## Problem to solve:
In the data that follows, count the lines in which the word "time" occurs, and report that figure alone.

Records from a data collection
====
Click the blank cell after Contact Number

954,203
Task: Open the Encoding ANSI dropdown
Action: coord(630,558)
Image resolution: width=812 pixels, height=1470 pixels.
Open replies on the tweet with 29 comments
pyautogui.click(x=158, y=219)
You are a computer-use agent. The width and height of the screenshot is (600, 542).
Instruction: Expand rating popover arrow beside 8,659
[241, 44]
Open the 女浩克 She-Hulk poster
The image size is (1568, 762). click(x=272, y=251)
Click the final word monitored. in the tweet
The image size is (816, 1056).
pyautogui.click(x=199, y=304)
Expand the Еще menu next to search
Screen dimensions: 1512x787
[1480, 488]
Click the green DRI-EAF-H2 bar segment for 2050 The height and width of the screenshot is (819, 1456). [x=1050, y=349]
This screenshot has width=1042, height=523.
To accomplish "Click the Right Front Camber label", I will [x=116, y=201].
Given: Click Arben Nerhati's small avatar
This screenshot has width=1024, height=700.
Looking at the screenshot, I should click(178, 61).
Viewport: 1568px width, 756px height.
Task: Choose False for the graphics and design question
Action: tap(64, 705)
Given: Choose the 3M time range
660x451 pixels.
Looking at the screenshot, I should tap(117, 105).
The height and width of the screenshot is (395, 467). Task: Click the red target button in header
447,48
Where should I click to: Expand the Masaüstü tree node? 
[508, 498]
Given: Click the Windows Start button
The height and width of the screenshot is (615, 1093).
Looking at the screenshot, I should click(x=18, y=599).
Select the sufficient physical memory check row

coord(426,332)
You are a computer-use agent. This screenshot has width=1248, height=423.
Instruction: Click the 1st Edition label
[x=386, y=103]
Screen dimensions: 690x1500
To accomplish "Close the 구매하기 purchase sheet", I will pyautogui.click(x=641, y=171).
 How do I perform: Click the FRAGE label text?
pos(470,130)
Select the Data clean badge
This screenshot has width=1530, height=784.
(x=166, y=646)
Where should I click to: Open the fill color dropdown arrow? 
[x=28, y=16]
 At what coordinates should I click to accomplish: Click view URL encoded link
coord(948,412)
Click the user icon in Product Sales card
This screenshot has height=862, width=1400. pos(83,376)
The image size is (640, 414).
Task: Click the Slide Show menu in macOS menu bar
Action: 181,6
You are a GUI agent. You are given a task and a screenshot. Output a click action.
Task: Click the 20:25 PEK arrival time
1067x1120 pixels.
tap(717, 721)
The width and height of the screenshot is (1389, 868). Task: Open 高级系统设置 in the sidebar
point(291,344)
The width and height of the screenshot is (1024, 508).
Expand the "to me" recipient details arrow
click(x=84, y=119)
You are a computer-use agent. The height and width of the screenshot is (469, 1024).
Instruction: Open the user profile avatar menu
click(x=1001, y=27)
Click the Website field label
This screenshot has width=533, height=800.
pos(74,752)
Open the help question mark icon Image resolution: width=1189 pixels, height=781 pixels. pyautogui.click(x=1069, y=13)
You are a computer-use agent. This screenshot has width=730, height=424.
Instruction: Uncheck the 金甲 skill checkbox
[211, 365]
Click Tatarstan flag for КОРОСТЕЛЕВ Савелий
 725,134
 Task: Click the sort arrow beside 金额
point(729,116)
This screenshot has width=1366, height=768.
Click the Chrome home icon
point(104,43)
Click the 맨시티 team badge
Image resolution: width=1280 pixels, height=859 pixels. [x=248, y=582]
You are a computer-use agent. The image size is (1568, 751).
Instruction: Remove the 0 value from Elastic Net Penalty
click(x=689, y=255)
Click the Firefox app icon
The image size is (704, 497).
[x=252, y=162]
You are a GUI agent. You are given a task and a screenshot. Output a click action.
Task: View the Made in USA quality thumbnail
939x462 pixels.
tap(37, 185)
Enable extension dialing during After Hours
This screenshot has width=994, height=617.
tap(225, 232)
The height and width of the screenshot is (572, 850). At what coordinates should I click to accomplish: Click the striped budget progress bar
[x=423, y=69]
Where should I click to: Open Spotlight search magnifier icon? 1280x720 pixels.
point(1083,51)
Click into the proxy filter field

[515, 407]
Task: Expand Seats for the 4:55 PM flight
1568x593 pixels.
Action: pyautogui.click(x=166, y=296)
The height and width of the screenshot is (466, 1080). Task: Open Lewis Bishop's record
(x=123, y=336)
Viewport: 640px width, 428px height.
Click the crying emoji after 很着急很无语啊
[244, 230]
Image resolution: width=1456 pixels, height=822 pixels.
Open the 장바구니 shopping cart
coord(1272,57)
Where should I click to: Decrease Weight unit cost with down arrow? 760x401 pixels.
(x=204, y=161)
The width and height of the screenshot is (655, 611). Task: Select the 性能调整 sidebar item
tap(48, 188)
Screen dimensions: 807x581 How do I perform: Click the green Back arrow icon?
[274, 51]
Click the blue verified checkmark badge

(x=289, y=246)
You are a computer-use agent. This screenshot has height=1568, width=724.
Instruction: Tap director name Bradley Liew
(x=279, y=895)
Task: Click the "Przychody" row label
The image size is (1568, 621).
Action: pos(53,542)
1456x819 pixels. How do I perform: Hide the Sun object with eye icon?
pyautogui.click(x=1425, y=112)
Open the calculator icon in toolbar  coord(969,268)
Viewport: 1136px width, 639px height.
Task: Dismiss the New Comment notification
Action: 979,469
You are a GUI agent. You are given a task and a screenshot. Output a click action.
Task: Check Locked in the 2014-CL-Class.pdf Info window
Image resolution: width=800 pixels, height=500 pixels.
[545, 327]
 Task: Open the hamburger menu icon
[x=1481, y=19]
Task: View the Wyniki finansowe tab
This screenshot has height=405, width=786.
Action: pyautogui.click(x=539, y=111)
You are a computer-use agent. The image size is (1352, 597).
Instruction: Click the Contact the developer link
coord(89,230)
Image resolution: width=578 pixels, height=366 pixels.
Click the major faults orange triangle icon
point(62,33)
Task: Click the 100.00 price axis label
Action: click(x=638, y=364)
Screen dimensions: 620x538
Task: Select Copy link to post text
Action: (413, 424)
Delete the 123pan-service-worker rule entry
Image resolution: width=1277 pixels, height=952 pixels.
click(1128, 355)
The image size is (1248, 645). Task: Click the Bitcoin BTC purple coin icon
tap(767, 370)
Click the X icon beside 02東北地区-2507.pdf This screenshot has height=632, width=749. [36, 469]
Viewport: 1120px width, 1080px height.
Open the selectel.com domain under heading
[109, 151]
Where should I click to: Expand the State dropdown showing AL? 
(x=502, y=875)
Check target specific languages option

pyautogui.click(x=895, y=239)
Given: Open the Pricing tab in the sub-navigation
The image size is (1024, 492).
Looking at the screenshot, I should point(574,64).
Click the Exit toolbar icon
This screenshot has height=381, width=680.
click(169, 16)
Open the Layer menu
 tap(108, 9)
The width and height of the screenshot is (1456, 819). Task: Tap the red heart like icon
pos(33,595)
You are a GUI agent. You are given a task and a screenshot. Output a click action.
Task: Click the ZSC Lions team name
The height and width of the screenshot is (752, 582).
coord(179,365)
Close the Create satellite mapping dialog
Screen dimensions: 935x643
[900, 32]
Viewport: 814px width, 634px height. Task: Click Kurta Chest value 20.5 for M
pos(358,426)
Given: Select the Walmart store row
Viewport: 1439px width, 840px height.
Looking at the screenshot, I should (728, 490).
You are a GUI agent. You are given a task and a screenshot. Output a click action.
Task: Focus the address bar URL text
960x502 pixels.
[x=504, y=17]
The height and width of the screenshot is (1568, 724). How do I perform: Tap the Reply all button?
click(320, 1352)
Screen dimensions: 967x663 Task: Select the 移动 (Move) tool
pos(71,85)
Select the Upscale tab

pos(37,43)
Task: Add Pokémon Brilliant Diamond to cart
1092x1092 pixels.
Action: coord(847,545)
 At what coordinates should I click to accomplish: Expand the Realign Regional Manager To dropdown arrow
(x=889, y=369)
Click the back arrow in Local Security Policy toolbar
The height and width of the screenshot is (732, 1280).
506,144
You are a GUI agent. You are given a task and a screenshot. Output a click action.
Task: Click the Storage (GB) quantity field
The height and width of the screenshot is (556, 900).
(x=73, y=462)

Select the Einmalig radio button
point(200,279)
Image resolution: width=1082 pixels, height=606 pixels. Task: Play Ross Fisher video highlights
====
## Answer for this exercise:
2